La sorprendente declaración de la presidenta Michelle Bachelet sobre las complejas circunstancias económicas por la que atravieza el país – fue realizada casi al pasar.
Pero, para identificar mejor su nucleo complicado es útil separar el fondo de la forma.
Afirma que el país no se encuentra en crisis económica. Es un punto debatible. Si no fuese por las ventas de cobre a China y a otras grandes economías que mantienen elevadas tasas de crecimiento – probablemente estaríamos en crisis. En todo caso, la persistente tendencia al bajo crecimiento y a la inflación es inquietante.
Pero más sorprendente es la segunda afirmación. La presidenta, en un extraño pasaje de su declaración – señala que quienes afirman o insisten en que hay crisis (sospecho que me cuento entre ellos) dañarían al país.

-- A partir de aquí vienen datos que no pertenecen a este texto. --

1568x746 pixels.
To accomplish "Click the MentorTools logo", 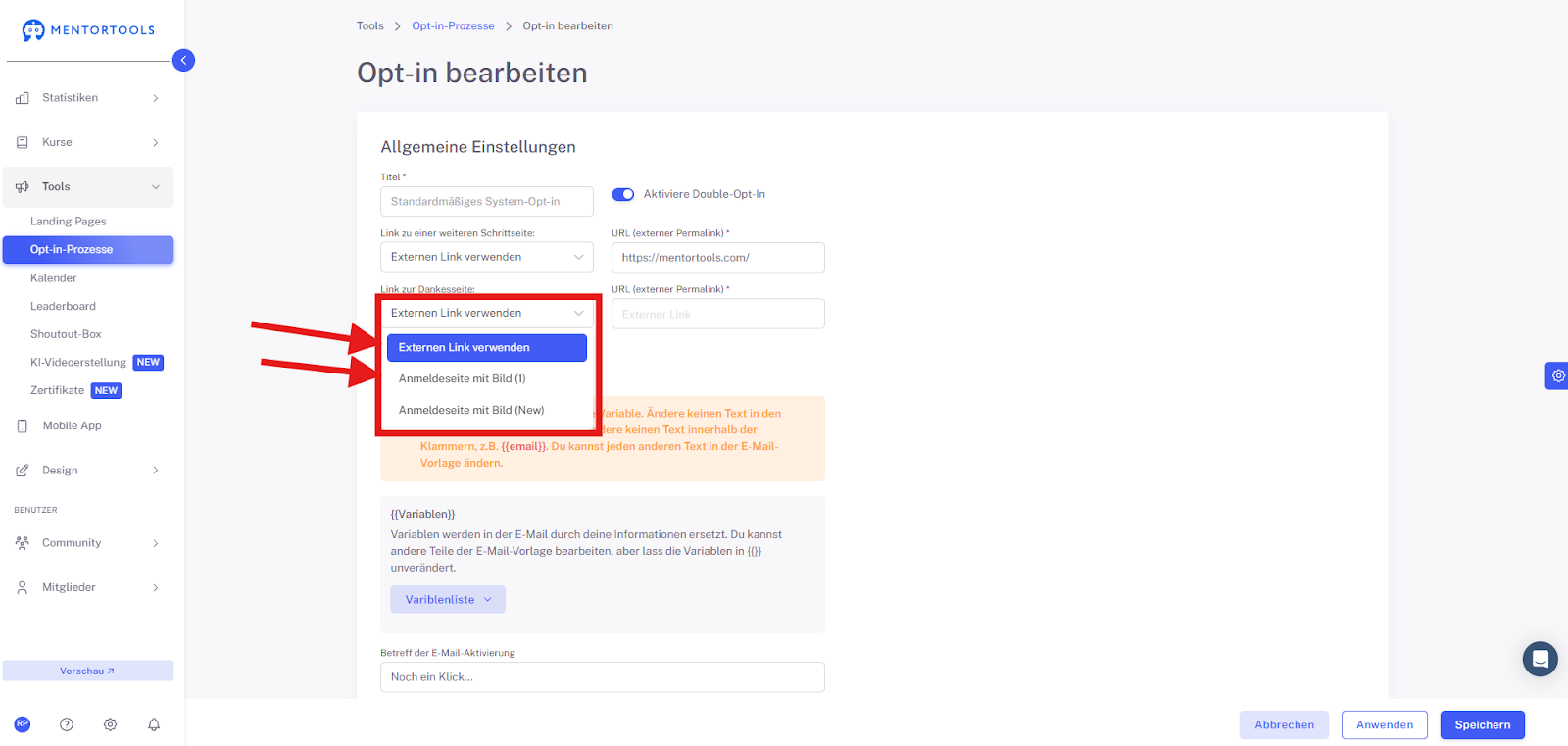I will click(88, 30).
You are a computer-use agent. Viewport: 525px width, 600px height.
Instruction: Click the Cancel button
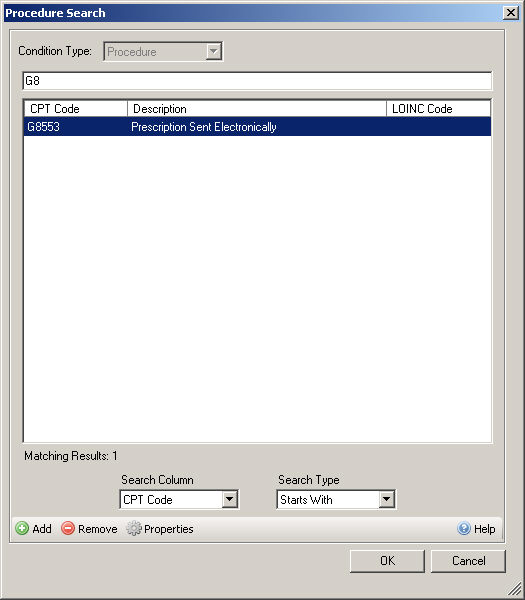[468, 561]
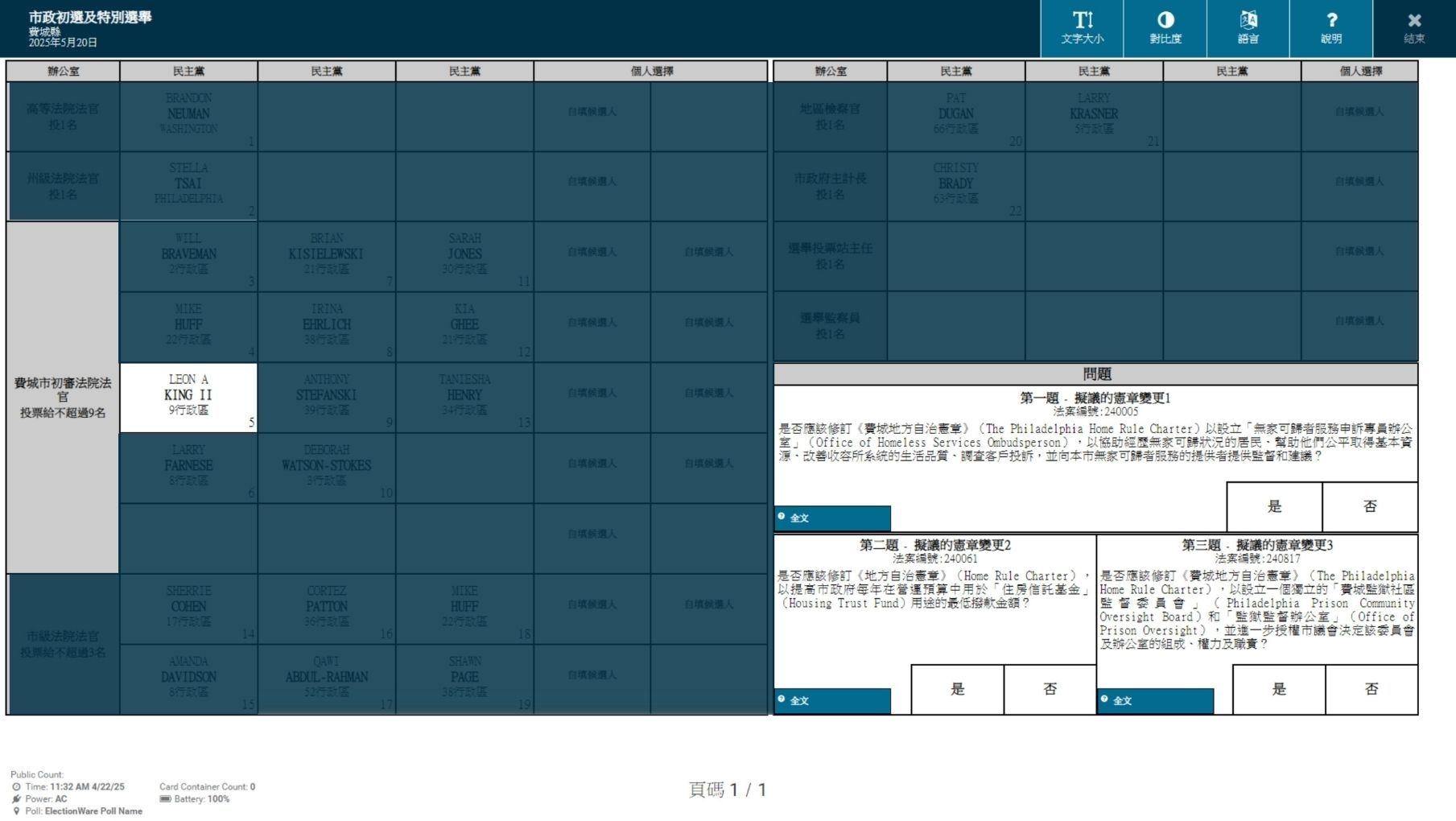
Task: Select 否 for charter question 2
Action: (x=1050, y=689)
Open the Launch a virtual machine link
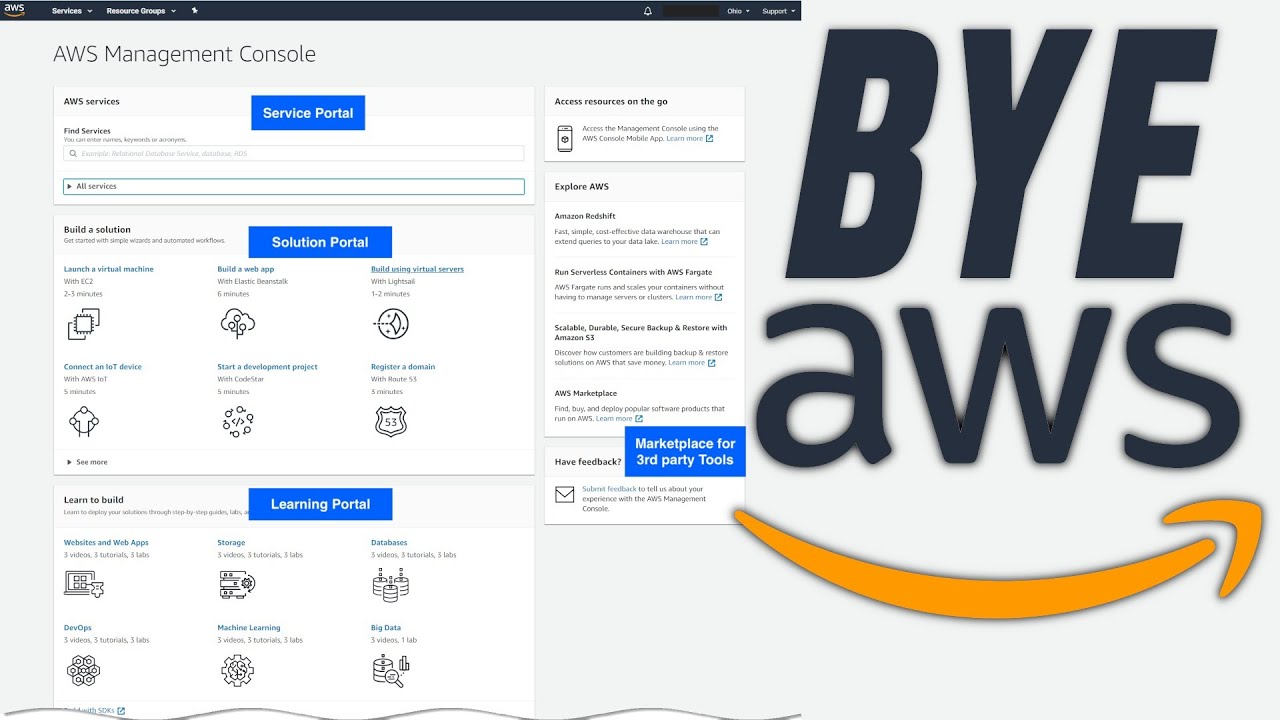Screen dimensions: 1280x720 109,269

Por supuesto la Presidenta es libre de decir su opinión - desafortunadamente cree que la crítica, en especial aquella relativa a la crisis, daña al país. Pero también son libres de manifestar su opinión quienes difieren en el tema de la crisis. Sorprende su descalificación de la crítica. No esperaba esa argumentación. Podría ser síntoma de una propensión restrictiva en el entendimiento del debate político. La imagen internacional no debiese ser motivo de censura al debate interno.